The most visible activity in belonging to a religious society is our gathering together on Sunday mornings. In fact, many people think there is nothing more to belonging to a church than attending Sunday services. (How goes the old joke about ministers? Missing six days a week, incomprehensible on the seventh?) Of course, there is much more to our shared lives than that. What is true is the Sunday service is the visible focus of our religious lives. And, I believe, the Sunday service speaks to deep and ancient human needs.
I believe a consideration of the words “worship,” “religion” and “liturgy” may be helpful here. The best definition for worship I’ve discovered is derived from the Old English and means simply to “find worth.” While there is some debate about its etymology, many people believe the word religion derives from religare, to “bind together” or to “bind back.” This view certainly informs my understanding. And, finally, liturgy means “the work of the people.” All these meanings; finding worth, binding together, and work of the people; are, I really believe, the substance of our Sunday services. They also speak to what we should be about seven days a week, fifty-two weeks a year. But, symbolically, this all comes together on Sunday morning.
In his famous “Divinity School Address,” our ancestor Ralph Waldo Emerson spoke of two gifts to humanity from our Christian heritage: “first, the Sabbath, the jubilee of the whole world…. And secondly, the institution of preaching.” Sunday, set aside for contemplation and celebration—and preaching, what Emerson called “the speech of person to person;” I believe these two things, celebration and the sermon, inform each other. Taken together, they give us much of value whatever the particular shape of our individual understandings of our contemporary free faith.
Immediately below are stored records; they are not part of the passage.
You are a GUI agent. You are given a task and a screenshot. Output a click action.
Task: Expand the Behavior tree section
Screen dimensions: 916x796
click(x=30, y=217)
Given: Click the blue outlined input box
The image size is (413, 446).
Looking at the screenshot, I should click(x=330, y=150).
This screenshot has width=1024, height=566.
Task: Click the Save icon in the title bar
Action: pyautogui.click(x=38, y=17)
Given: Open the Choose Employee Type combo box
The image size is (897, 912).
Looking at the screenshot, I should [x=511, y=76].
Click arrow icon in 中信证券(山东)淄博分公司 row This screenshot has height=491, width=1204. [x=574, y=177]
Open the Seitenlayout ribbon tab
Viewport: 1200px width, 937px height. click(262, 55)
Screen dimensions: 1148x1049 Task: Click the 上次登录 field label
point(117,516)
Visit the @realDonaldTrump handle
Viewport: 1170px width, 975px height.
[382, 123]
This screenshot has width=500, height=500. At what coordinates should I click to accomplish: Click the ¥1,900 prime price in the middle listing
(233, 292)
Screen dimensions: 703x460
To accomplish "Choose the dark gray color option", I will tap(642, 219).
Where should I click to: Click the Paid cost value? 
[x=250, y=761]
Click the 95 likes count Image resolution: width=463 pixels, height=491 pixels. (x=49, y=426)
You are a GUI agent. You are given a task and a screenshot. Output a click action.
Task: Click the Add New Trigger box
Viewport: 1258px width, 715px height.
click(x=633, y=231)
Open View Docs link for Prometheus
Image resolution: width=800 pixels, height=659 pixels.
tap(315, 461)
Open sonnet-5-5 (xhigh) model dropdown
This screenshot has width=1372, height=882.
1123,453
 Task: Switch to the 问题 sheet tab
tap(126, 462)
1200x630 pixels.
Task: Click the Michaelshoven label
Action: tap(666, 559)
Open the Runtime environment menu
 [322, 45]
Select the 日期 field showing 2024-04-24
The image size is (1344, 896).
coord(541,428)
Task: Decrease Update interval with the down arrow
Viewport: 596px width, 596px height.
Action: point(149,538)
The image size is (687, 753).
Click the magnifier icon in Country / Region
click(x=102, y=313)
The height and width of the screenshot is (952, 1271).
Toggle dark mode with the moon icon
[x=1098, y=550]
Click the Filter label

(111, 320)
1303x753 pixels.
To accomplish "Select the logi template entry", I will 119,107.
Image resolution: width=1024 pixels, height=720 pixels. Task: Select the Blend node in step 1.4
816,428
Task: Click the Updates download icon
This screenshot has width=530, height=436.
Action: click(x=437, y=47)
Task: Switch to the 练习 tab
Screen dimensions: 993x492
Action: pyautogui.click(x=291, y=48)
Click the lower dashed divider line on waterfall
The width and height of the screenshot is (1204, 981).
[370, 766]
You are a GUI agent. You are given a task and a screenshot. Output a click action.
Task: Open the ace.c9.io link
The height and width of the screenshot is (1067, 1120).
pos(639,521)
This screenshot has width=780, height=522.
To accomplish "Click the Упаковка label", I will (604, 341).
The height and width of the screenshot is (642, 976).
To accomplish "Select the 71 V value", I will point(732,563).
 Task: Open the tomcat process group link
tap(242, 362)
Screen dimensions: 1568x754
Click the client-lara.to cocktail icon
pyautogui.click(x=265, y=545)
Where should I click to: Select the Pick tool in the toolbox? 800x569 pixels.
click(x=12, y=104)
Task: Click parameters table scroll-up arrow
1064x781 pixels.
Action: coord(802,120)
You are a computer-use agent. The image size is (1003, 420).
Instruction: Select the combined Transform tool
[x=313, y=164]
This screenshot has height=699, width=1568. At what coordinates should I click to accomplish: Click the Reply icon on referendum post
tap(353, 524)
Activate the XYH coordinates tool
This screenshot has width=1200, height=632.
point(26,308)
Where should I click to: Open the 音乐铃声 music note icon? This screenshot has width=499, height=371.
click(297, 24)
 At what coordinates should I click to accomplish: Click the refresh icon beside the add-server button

Unfortunately, within the liberal religious community there is a tendency to reduce the Sunday service to a “sermon sandwich.” That is a hymn or two, a reading or two, some announcements, and an offering, all merely filling out the time around a sermon.
I believe the sermon is very important. Just paying attention to a carefully crafted sermon can be an opportunity for engaging the deep places of our human condition. Well done, the sermon is a place where we can consider, reflect and meditate on some issue.
And this is important. When I preach, I try to focus mainly on the concerns of life and death: Why are we here? Where are we going? Why do we die? And out of this, what is morality and social choice? How do our beliefs affect our actions? Illuminating them with stories out of our personal experiences as well as Jewish and Christian scripture, the epic of science, great mythic sources, the earth-centered traditions, and the traditions of the world’s faith’s we can discover much about ourselves and the direction of our lives. In short the sermon is anchored in the depths of our human condition, and is about our human condition.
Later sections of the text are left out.